Task details:
Lines with the word "Japi" are the answer; copy each of them from the data below.

[[ Exercise inputs, beginning ]]

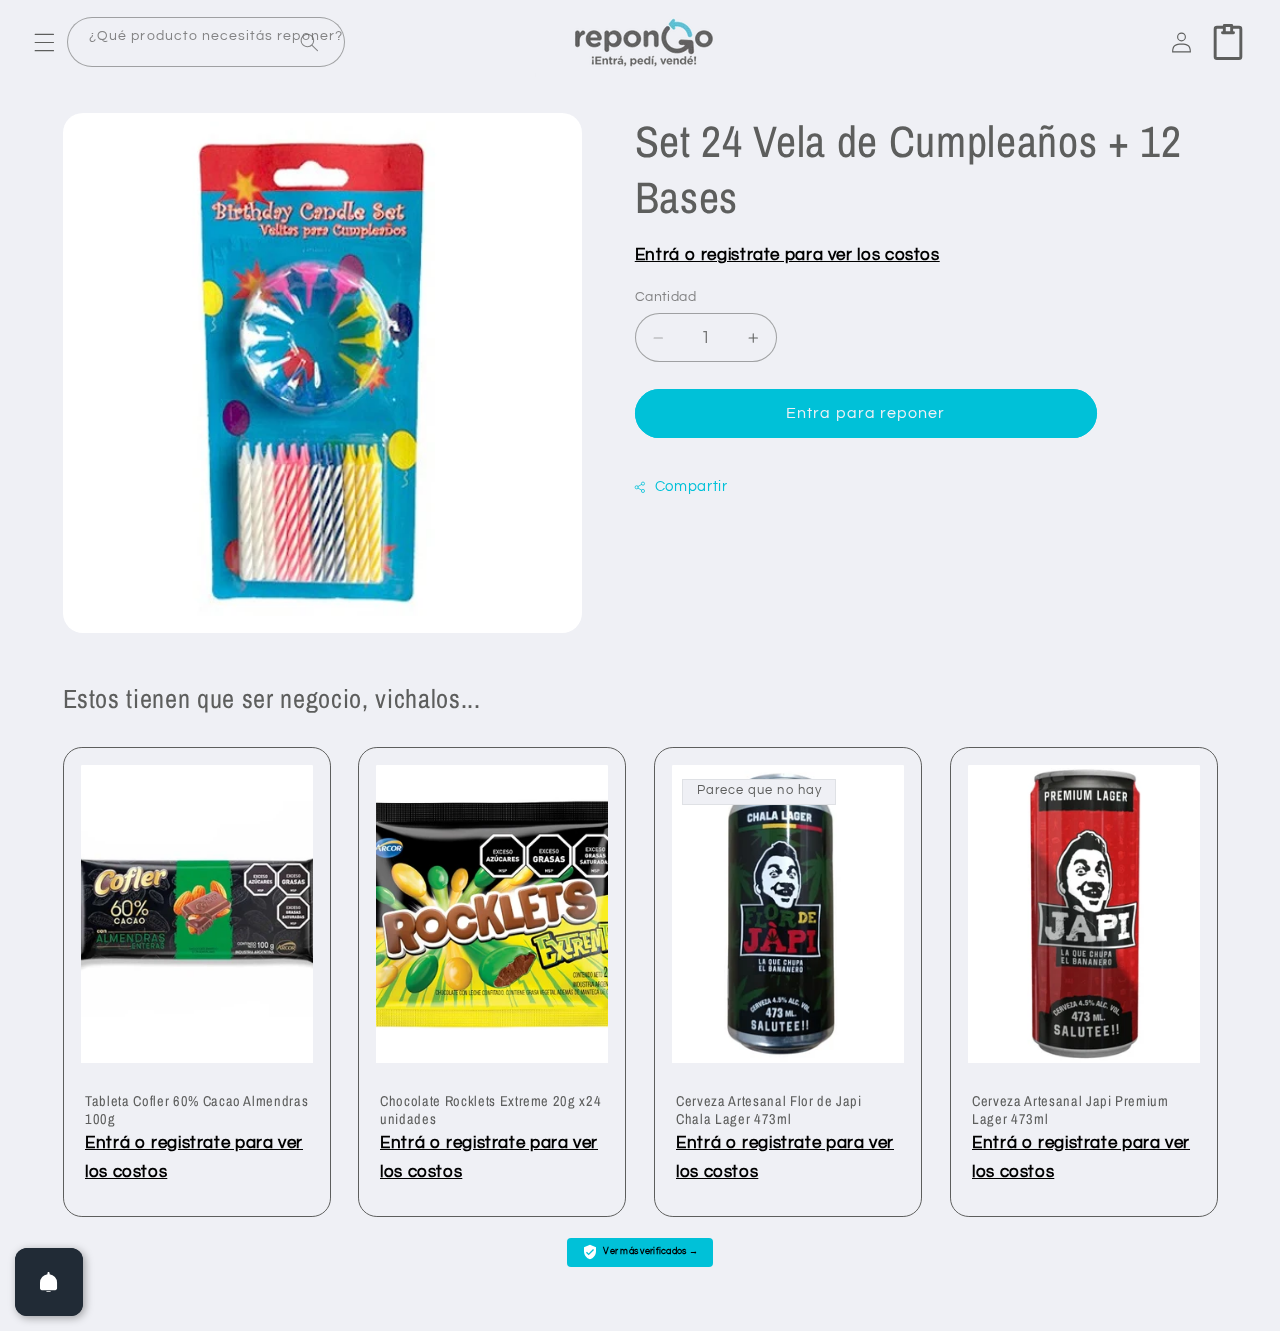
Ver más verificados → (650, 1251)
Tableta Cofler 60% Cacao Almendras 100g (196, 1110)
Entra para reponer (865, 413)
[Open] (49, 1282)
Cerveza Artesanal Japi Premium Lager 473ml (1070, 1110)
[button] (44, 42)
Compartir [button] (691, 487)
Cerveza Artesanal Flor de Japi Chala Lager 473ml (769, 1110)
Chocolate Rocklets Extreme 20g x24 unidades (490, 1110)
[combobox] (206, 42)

[[ Exercise inputs, end ]]
[[ Exercise inputs, beginning ]]

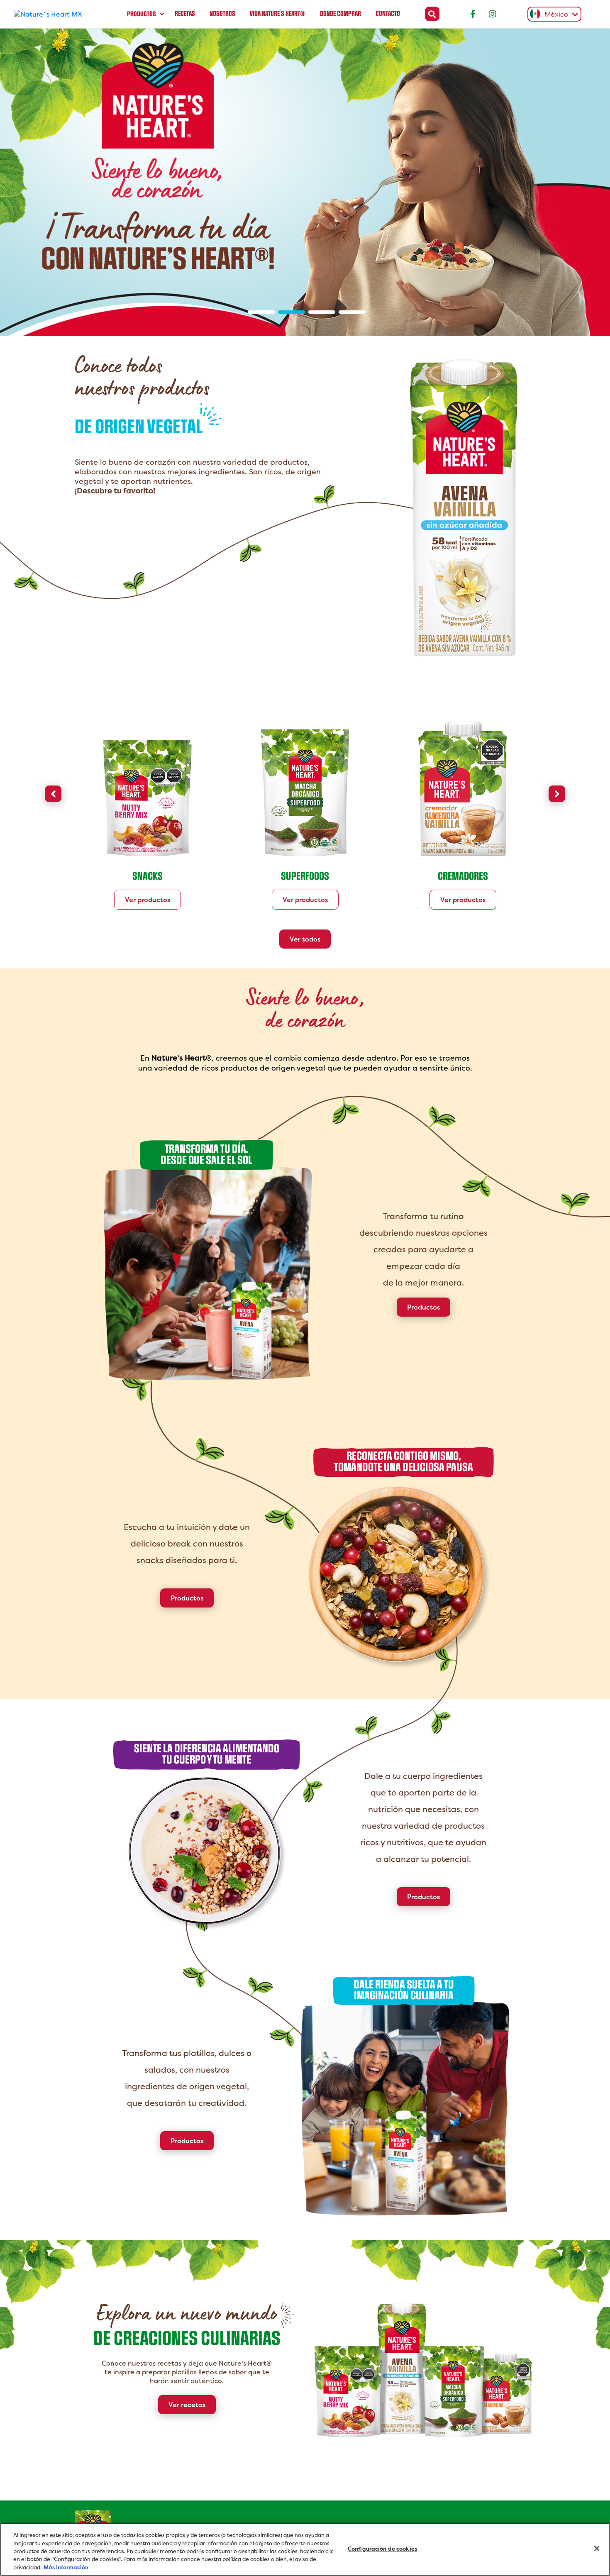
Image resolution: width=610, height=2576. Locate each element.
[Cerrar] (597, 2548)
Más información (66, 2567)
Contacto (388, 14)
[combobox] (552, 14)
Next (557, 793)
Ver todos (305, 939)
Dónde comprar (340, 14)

[[ Exercise inputs, end ]]

Exercise output:
Cerveza Artesanal Japi Premium Lager 473ml (1070, 1110)
Cerveza Artesanal Flor de Japi Chala Lager 473ml (769, 1110)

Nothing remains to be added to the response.